Data for pointing at text and elements
* Start *
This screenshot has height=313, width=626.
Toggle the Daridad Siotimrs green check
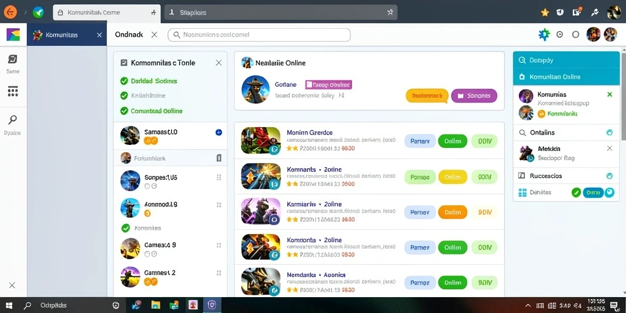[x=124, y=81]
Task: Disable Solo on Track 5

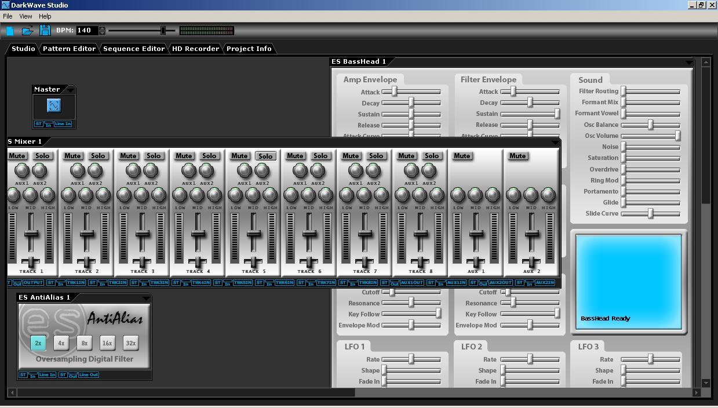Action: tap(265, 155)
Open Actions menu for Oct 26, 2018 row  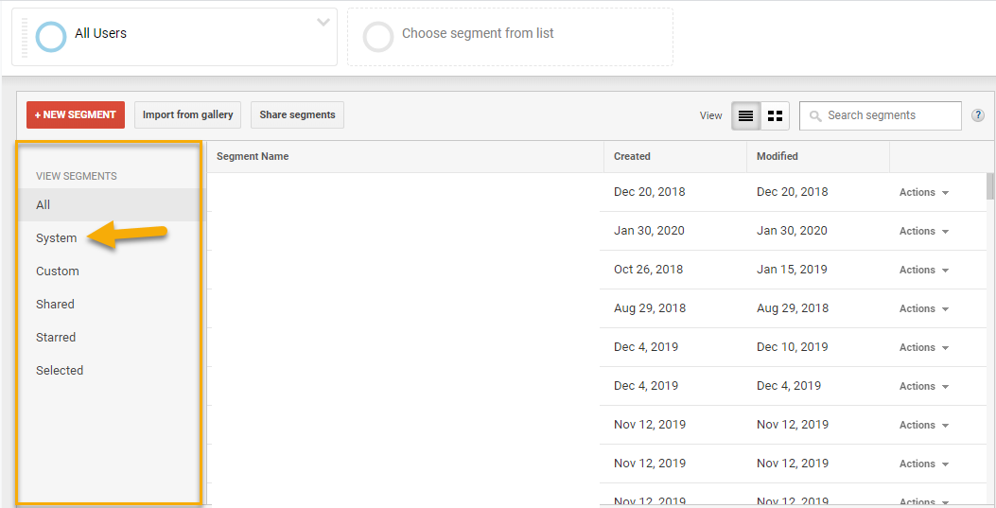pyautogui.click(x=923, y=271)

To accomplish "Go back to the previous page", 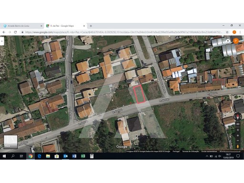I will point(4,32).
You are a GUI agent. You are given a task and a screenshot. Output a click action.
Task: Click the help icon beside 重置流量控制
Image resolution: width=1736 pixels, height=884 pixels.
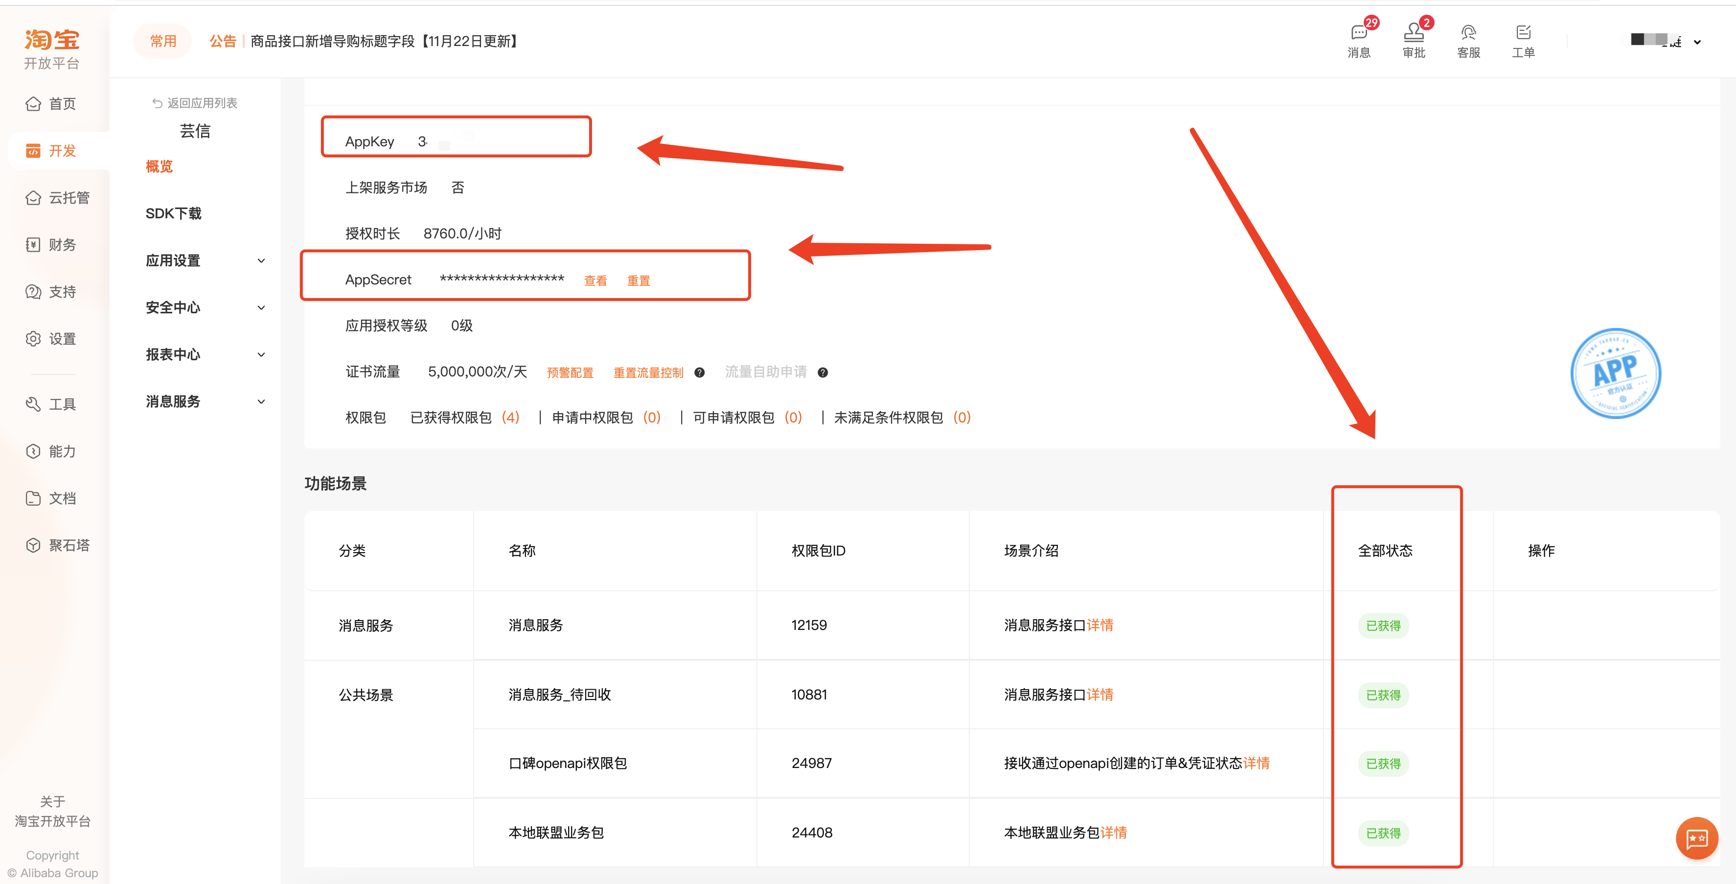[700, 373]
* End *
WHAT IS EXPECTED
Can you put each line of the data, from the line containing "You are a GUI" through the end, into a Markdown table with the columns Row and Line, skipping blank lines and leaving the pictures out?

RESULT BELOW
| Row | Line |
|---|---|
| 1 | You are a GUI agent. You are given a task and a screenshot. Output a click action. |
| 2 | Task: Click the help icon beside 重置流量控制 |
| 3 | Image resolution: width=1736 pixels, height=884 pixels. |
| 4 | [700, 373] |